TEXT PASSAGE
You are viewing a plain text version of this content. The canonical link for it is here.
Posted to users@kafka.apache.org by Helin Xiang <xk...@gmail.com> on 2014/12/10 04:09:59 UTC

Re: Possibly leaking socket on ReplicaFetcherThread

Hi, Jun

We experienced a network device problem. and cause all brokers crashed.
After investigation, we found server log throw similar exceptions.

this:

java.nio.channels.UnresolvedAddressException
        at sun.nio.ch.Net.checkAddress(Net.java:29)
        at sun.nio.ch.SocketChannelImpl.connect(SocketChannelImpl.java:512)
        at kafka.network.BlockingChannel.connect(BlockingChannel.scala:57)
        at kafka.consumer.SimpleConsumer.connect(SimpleConsumer.scala:44)
        at kafka.consumer.SimpleConsumer.reconnect(SimpleConsumer.scala:57)
        at
kafka.consumer.SimpleConsumer.liftedTree1$1(SimpleConsumer.scala:79)
        at
kafka.consumer.SimpleConsumer.kafka$consumer$SimpleConsumer$$sendRequest(SimpleConsumer.scala:71)

STORED DATA
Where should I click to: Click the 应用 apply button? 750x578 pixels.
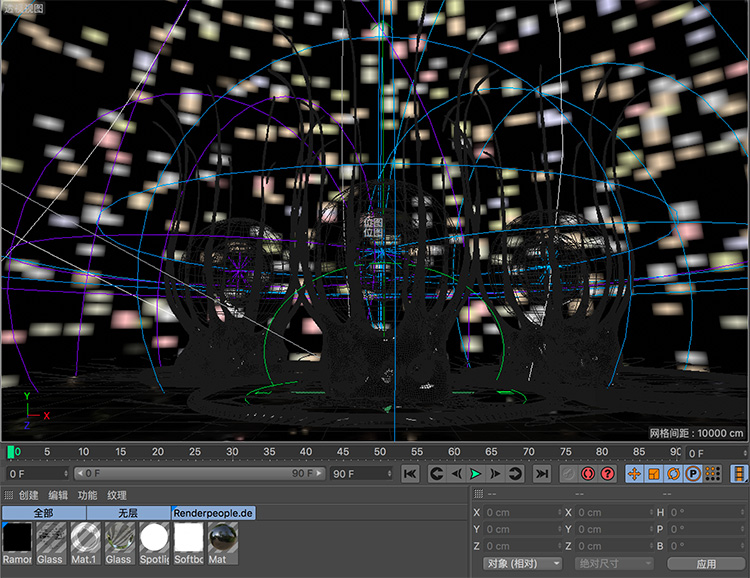click(706, 564)
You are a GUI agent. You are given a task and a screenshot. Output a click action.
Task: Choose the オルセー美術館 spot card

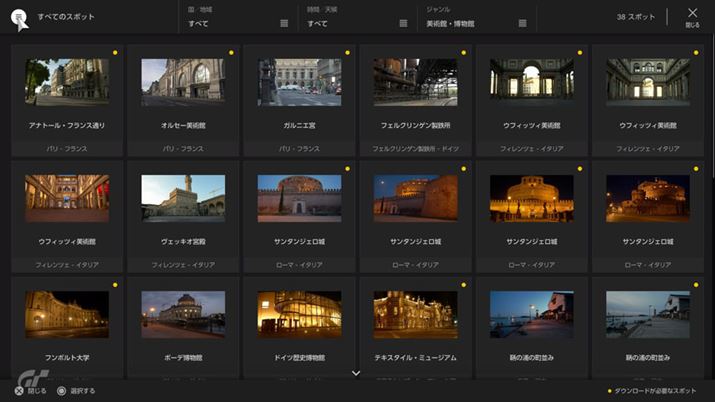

LIST OF TASKS
[A] In the Kafka forum post, which line numbers does the stack trace cite for SimpleConsumer.scala? List every one.
[B] Please repeat the stretch of the Kafka forum post from "You are viewing" through "all brokers crashed.".
[C] Write the next part of the Kafka forum post, picking up after its final line.

SOLVED PROBLEMS
[A] 44, 57, 79, 71

[B]
You are viewing a plain text version of this content. The canonical link for it is here.
Posted to users@kafka.apache.org by Helin Xiang <xk...@gmail.com> on 2014/12/10 04:09:59 UTC

Re: Possibly leaking socket on ReplicaFetcherThread

Hi, Jun

We experienced a network device problem. and cause all brokers crashed.

[C]
        at
kafka.consumer.SimpleConsumer$$anonfun$fetch$1$$anonfun$apply$mcV$sp$1.apply$mcV$sp(SimpleConsumer.scala:109)


and this:

2014-12-04 17:12:19,223 [kafka-scheduler-1] FATAL
kafka.server.ReplicaManager  - [Replica Manager on Broker 1]: Error writing
to highwatermark file:
java.io.FileNotFoundException:
/data3/kafka-logs/replication-offset-checkpoint.tmp (Too many open files)
        at java.io.FileOutputStream.open(Native Method)
        at java.io.FileOutputStream.<init>(FileOutputStream.java:194)
        at java.io.FileOutputStream.<init>(FileOutputStream.java:145)
        at java.io.FileWriter.<init>(FileWriter.java:73)
        at kafka.server.OffsetCheckpoint.write(OffsetCheckpoint.scala:37)
        at
kafka.server.ReplicaManager$$anonfun$checkpointHighWatermarks$2.apply(ReplicaManager.scala:447)
        at
kafka.server.ReplicaManager$$anonfun$checkpointHighWatermarks$2.apply(ReplicaManager.scala:444)
        at
scala.collection.immutable.HashMap$HashMap1.foreach(HashMap.scala:178)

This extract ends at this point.